§ Work to complete
Nothing in the listing should be altered when it is copied, and no picture goes into the copy.

§ Material provided

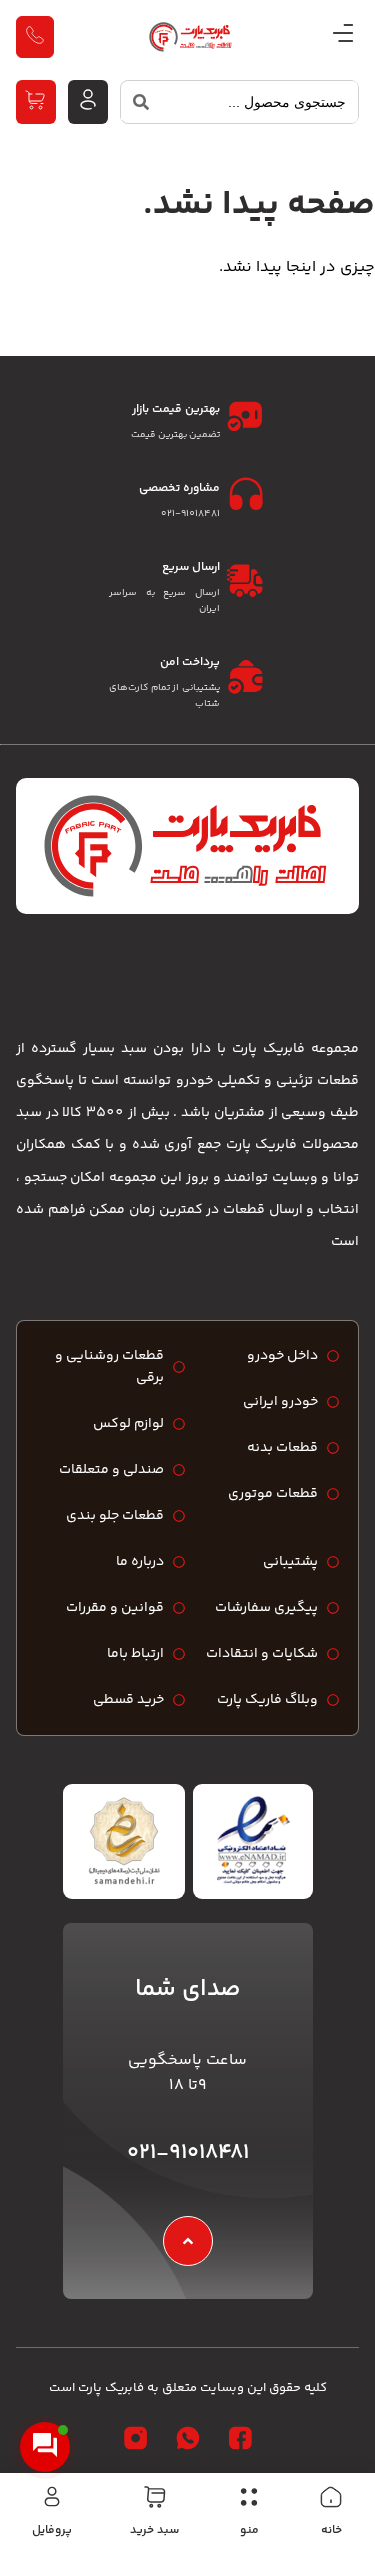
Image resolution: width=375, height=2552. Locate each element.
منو (249, 2530)
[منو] (249, 2497)
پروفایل (52, 2530)
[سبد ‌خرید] (155, 2497)
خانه (331, 2530)
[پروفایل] (52, 2497)
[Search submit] (135, 107)
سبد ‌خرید (154, 2530)
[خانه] (331, 2497)
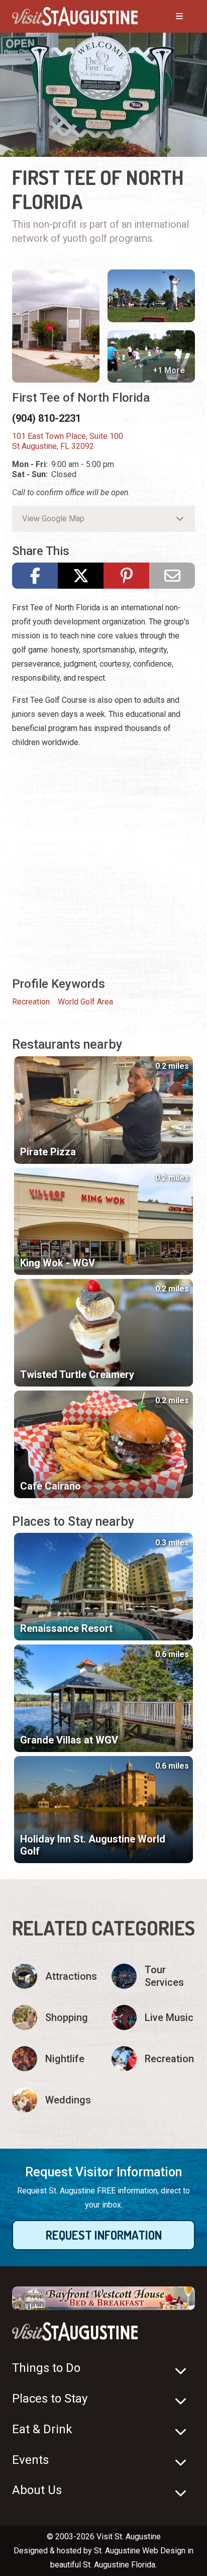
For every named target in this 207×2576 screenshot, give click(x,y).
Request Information (104, 2235)
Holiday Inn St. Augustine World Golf (92, 1845)
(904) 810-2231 (46, 418)
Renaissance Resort (66, 1628)
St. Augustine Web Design (139, 2550)
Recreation (31, 1001)
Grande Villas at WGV (69, 1740)
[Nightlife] (53, 2058)
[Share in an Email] (172, 576)
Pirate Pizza (48, 1152)
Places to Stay (49, 2398)
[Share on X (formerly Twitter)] (81, 576)
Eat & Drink (42, 2429)
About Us (37, 2490)
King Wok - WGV (57, 1263)
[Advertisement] (103, 861)
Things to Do (46, 2368)
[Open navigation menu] (169, 17)
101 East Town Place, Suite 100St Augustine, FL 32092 (67, 441)
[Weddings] (53, 2099)
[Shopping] (53, 2017)
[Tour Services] (153, 1976)
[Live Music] (153, 2017)
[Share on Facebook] (35, 576)
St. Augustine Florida (119, 2564)
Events (30, 2460)
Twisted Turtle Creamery (77, 1374)
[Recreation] (153, 2058)
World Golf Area (85, 1001)
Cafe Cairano (50, 1486)
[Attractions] (53, 1976)
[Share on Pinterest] (126, 576)
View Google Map (53, 518)
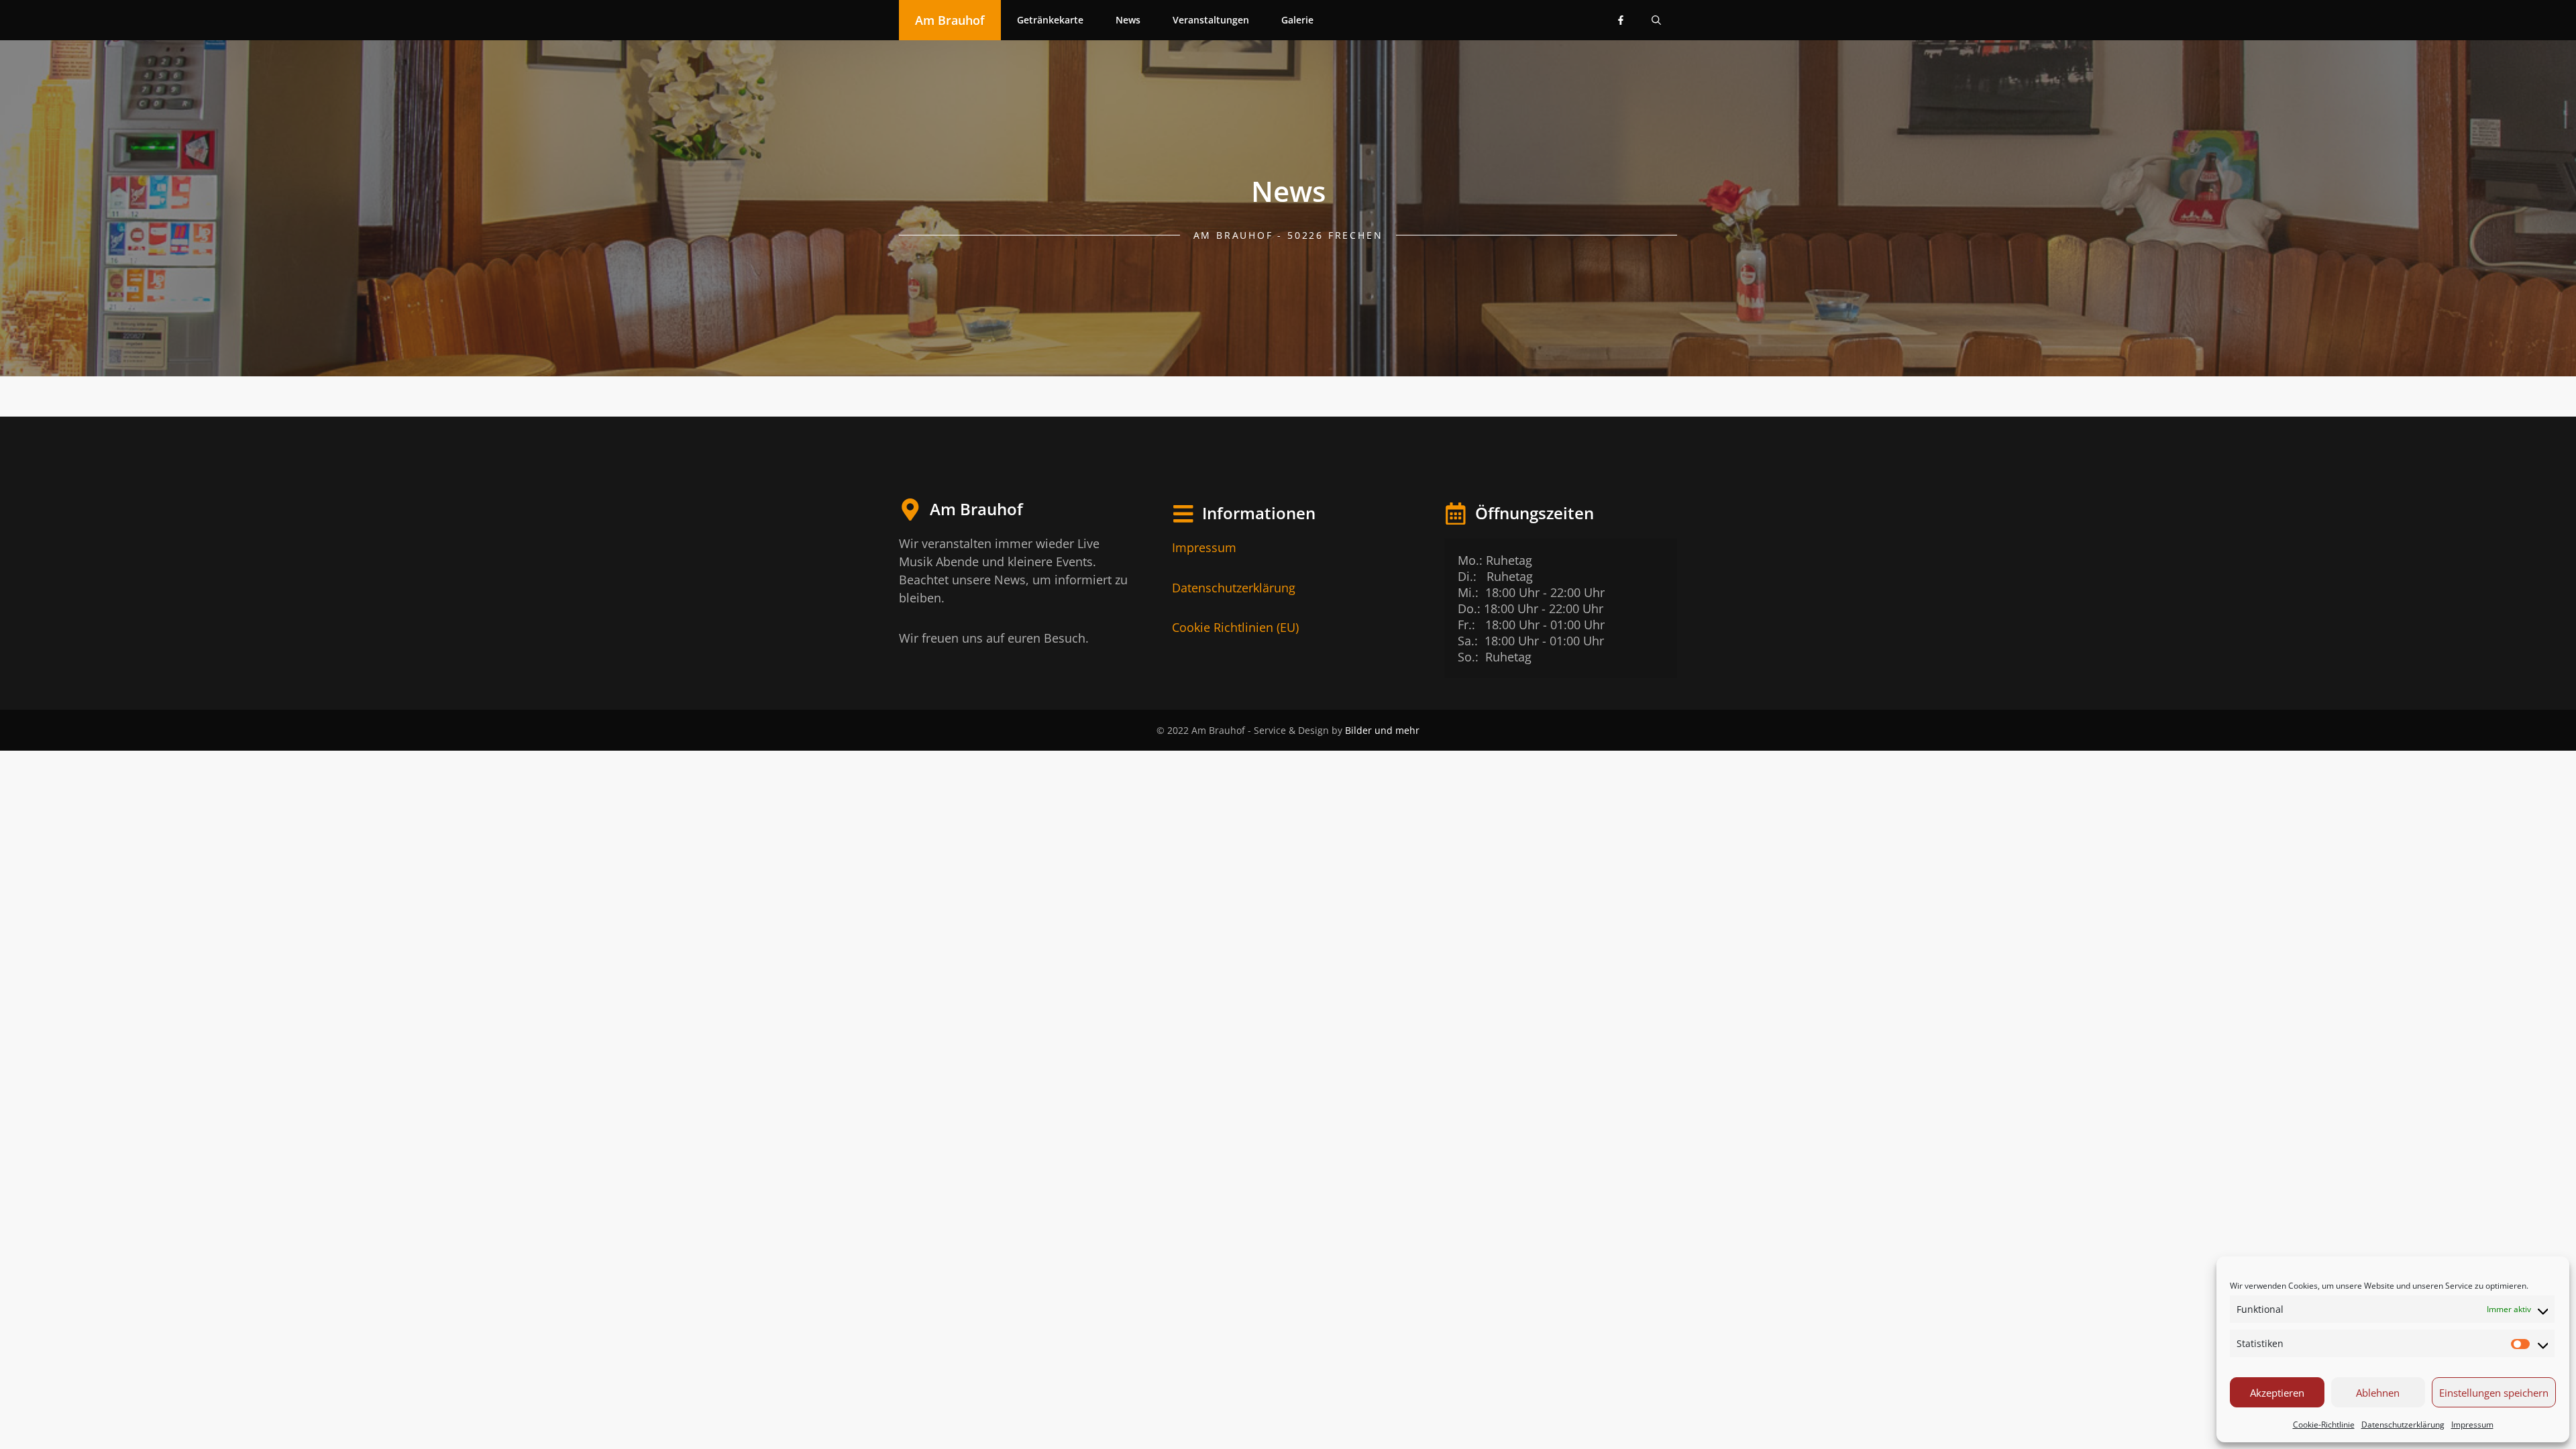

§ Written solution
Image resolution: width=375, height=2552. Locate each element.
منو (249, 2530)
[منو] (249, 2497)
پروفایل (52, 2530)
[سبد ‌خرید] (155, 2497)
خانه (331, 2530)
[پروفایل] (52, 2497)
[Search submit] (135, 107)
سبد ‌خرید (154, 2530)
[خانه] (331, 2497)
For every named target in this 207×2576 screenshot, give click(x,y).
Request Information (104, 2235)
Holiday Inn St. Augustine World Golf (92, 1845)
(904) 810-2231 (46, 418)
Renaissance Resort (66, 1628)
St. Augustine Web Design (139, 2550)
Recreation (31, 1001)
Grande Villas at WGV (69, 1740)
[Nightlife] (53, 2058)
[Share in an Email] (172, 576)
Pirate Pizza (48, 1152)
Places to Stay (49, 2398)
[Share on X (formerly Twitter)] (81, 576)
Eat & Drink (42, 2429)
About Us (37, 2490)
King Wok - WGV (57, 1263)
[Advertisement] (103, 861)
Things to Do (46, 2368)
[Open navigation menu] (169, 17)
101 East Town Place, Suite 100St Augustine, FL 32092 (67, 441)
[Weddings] (53, 2099)
[Shopping] (53, 2017)
[Tour Services] (153, 1976)
[Live Music] (153, 2017)
[Share on Facebook] (35, 576)
St. Augustine Florida (119, 2564)
Events (30, 2460)
Twisted Turtle Creamery (77, 1374)
[Recreation] (153, 2058)
World Golf Area (85, 1001)
Cafe Cairano (50, 1486)
[Attractions] (53, 1976)
[Share on Pinterest] (126, 576)
View Google Map (53, 518)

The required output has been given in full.